KUTIPAN TEKS |
□ □ □ □
Selamat datang....

Semoga setelah membaca perasaan anda menjadi PLONG!

Senin, 31 Oktober 2011

Kesadaran Sejarah

Upaya pencitraan yang dibangun untuk mengkultuskan seseorang sudah berlangsung lama, apabila terjadi di suatu masyarakat yang belum cukup maju sering diperlakukan dalam persepsi kedongengan atau mitologis. Oleh karena itu, sering terjadi siskap-sikap memutlakkan dan mensakralkan sesuatu yang dianggap sebagai berasal dari tokoh tersebut, biasanya dalam bentuk wawasan atau pikiran. Maka kesadaran sejarah yang saya maksudkan adalah kesadaran bahwa suatu peristiwa, atau tampilnya seseorang pada masa lalu, selalu terwujud dalam hubungan dinamik dengan faktor ruang dan waktu, karena itu tidak dapat dipandang dan dinilai sebagai hal yang berdiri sendiri. Bukanlah sekedar kemampuan untuk mengingat, menghafal dan menuturkan kejadian dan tokohnya lengkap dengan keterangan tentang kapan dan dimananya.

Ketika kesadaran sejarah itu berjalan maka ada dampak logis berupa sikap penisbian terhadap kejadian dan tokoh masa lalu, dengan memandang secara kritis dan dinamis, serta membukanya untuk dapat dipersoalkan dan secara sustainable dapat dipersoalkan kembali. Maka kesadaran tersebut, sejarah dapat menjadi sumber pelajaran berharga bagi suatu masyarakat. Diantaranya, kemampuan melihat adanya hubungan dinamis antara kejadian-kejadian, pelaku sejarah, dengan dimensi ruang dan waktu yang mempunyai tuntutan-tuntutan tersendiri akan menyajikan suatu kerangka acuan yang subur dan absah untuk mencari pemecahan masalah sekarang dan menghadapi tantangan masa depan. Sebaliknya setiap pemutlakan akan membawa ke jalan buntu dalam mencari pemecahan masalah sekarang dan menghadapi masa depan karena hilangnya daya kritis dan kemampuan untuk belajar serta menarik pelajaran dari sejarah itu.
□ □ □ □
ISI DATASET |
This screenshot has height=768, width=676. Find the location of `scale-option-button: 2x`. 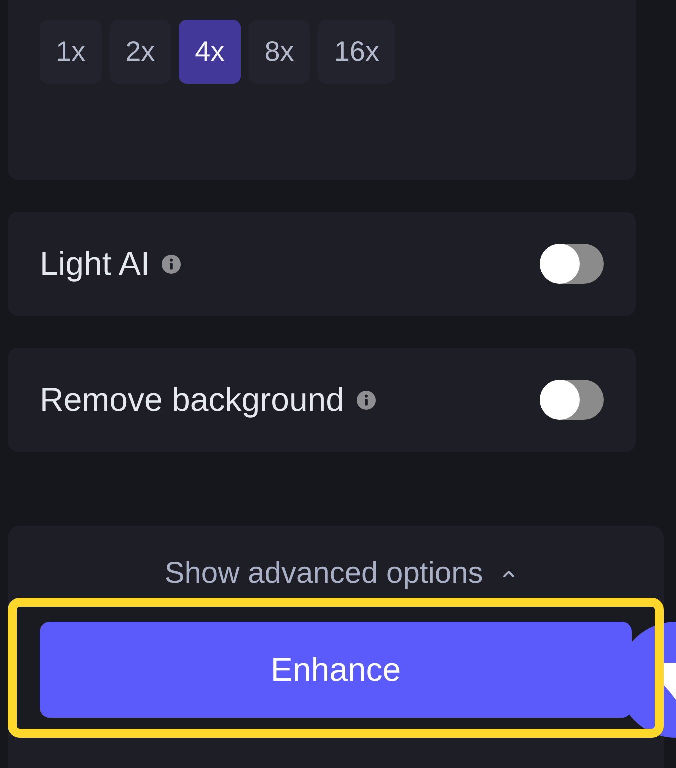

scale-option-button: 2x is located at coordinates (141, 52).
□ □ □ □
SOAL LATIHAN |
1. Tentukan apakah setiap pernyataan berikut sesuai dengan teks tentang kesadaran sejarah. Jawab ya atau tidak, lalu kutip persis kata-kata teks yang menjadi penentunya.
(a) Kesadaran sejarah bukan sekadar kemampuan mengingat dan menghafal kejadian.
(b) Pemutlakan membantu menemukan pemecahan masalah sekarang.
(c) Peristiwa masa lalu dapat dinilai sebagai hal yang berdiri sendiri.
2. Tuliskan ulang bagian teks tentang kesadaran sejarah antara "Senin, 31 Oktober" dan "kapan dan dimananya.", termasuk kedua batas tersebut.
3. Lanjutkan teks tentang kesadaran sejarah setelah kalimat terakhirnya.

KUNCI JAWABAN |
1.
(a) Ya: "Bukanlah sekedar kemampuan untuk mengingat, menghafal dan menuturkan kejadian dan tokohnya"
(b) Tidak: "Sebaliknya setiap pemutlakan akan membawa ke jalan buntu dalam mencari pemecahan masalah sekarang"
(c) Tidak: "tidak dapat dipandang dan dinilai sebagai hal yang berdiri sendiri"

2.
Senin, 31 Oktober 2011

Kesadaran Sejarah

Upaya pencitraan yang dibangun untuk mengkultuskan seseorang sudah berlangsung lama, apabila terjadi di suatu masyarakat yang belum cukup maju sering diperlakukan dalam persepsi kedongengan atau mitologis. Oleh karena itu, sering terjadi siskap-sikap memutlakkan dan mensakralkan sesuatu yang dianggap sebagai berasal dari tokoh tersebut, biasanya dalam bentuk wawasan atau pikiran. Maka kesadaran sejarah yang saya maksudkan adalah kesadaran bahwa suatu peristiwa, atau tampilnya seseorang pada masa lalu, selalu terwujud dalam hubungan dinamik dengan faktor ruang dan waktu, karena itu tidak dapat dipandang dan dinilai sebagai hal yang berdiri sendiri. Bukanlah sekedar kemampuan untuk mengingat, menghafal dan menuturkan kejadian dan tokohnya lengkap dengan keterangan tentang kapan dan dimananya.

3.
Kesadaran sejarah mengansumsikan adanya suatu hukum sejarah yang obyektif dan tetap, tidak berubah; sebab penarikan pelajaran pada masa lalu dengan sendirinya mengansumsikan adanya suatu pola yang dapat diulang dan dipergunakan untuk ruang dan waktu yang lain, tentunya jika faktor-faktor pembentuknya sama. Dengan kata lain, penarikan pelajaran dari sejarah mengisyaratkan adanya suatu keperluan mengembangkan generalisasi yang bebas titi mangsa (dateless generalization). Misalnya, tentang apa yang terjadi dalam perubahan budaya, generalisasi seperti itu tidak dapat begitu saja diambil dari disiplin lain an sich manapun, tetapi generalisasi itu perlu untuk meneliti apa yang secara bebas titi mangsa penting dari kejadian-kejadian budaya manusia yang berlangsung dalam ruang dan waktu.

Dalam tuntutan riset dimanapaun selalu menggunakan comparative perspectives (pandangan perbandingan) dalam mengeneralisasikan sesuatu. Hal tersebut akan mengansumsikan kemampuan untuk menarik nuktah-nuktah persamaan dan perbedaan dari berbagai peristiwa dalam berbagai ruang dan waktu itu. Tanpa ada pandangan perbandingan, suatu penarikan pelajaran dari sejarah menjadi mustahil yang disebabkan oleh pandangan bahwa sejarah bersifat unik untuk ruang dan waktunya sendiri, tanpa adanya kemungkinan untuk persamaan apalagi pengulangan untuk waktu danruang yang lain. Itu akan menempatkan sejarah akan menjadi benda antik yang dimuseumkan, suatu disiplin mati yang mungkin masih tetap punya peluang menjadi menarik karena keeksotikannya seperti tari orek-orek dari Rembang dan gulat tradisional pathol Sarang bagi para turis.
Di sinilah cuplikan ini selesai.